東邦銀行が増収増益 4~9月期連結決算

 

 東邦銀行が12日発表した2021年4~9月期連結決算は、経常収益が299億700万円(前年同期比2・9%増)、経常利益が53億5700万円(同144・0%増)、純利益が37億1500万円(同305・0%増)で、4~9月期連結決算としては6年ぶりの増収増益だった。

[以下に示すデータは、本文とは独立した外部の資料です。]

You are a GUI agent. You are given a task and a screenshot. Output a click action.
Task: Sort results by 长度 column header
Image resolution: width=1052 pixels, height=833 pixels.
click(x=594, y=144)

 コンサルティング営業を強化し、役務取引等利益が伸びた。個人向けは、投資信託や生命保険の販売手数料が好調に推移した。法人向けは、大口の再生可能エネルギーに関わる事業でシンジケートローン(協調融資)を組成し、法人関連手数料が増加した。本業のもうけを示すコア業務純益は59億3100万円(前年同期比25・7%増)だった。

 与信関係費用は、新型コロナウイルスの影響が長期化することを見込み、21年3月期までに取引先の業績悪化に備えた予防的な引き当てを行っていたことから、今期は前年同期から19億円減の3億円に縮小した。

 1株当たりの配当は中間が3円に決まった。期末も3円を予定している。

 また、22年3月期の連結業績予想を上方修正し、純利益を従来予想の53億円から65億円に引き上げた。

 佐藤稔頭取は福島市の本店で記者会見し、「増収増益で安心感は得ている」と説明。「コロナ禍前と比べると、まだ難しい状況にあるが、(取引先の)本業の回復や地域の役に立てるようにしたい」と述べた。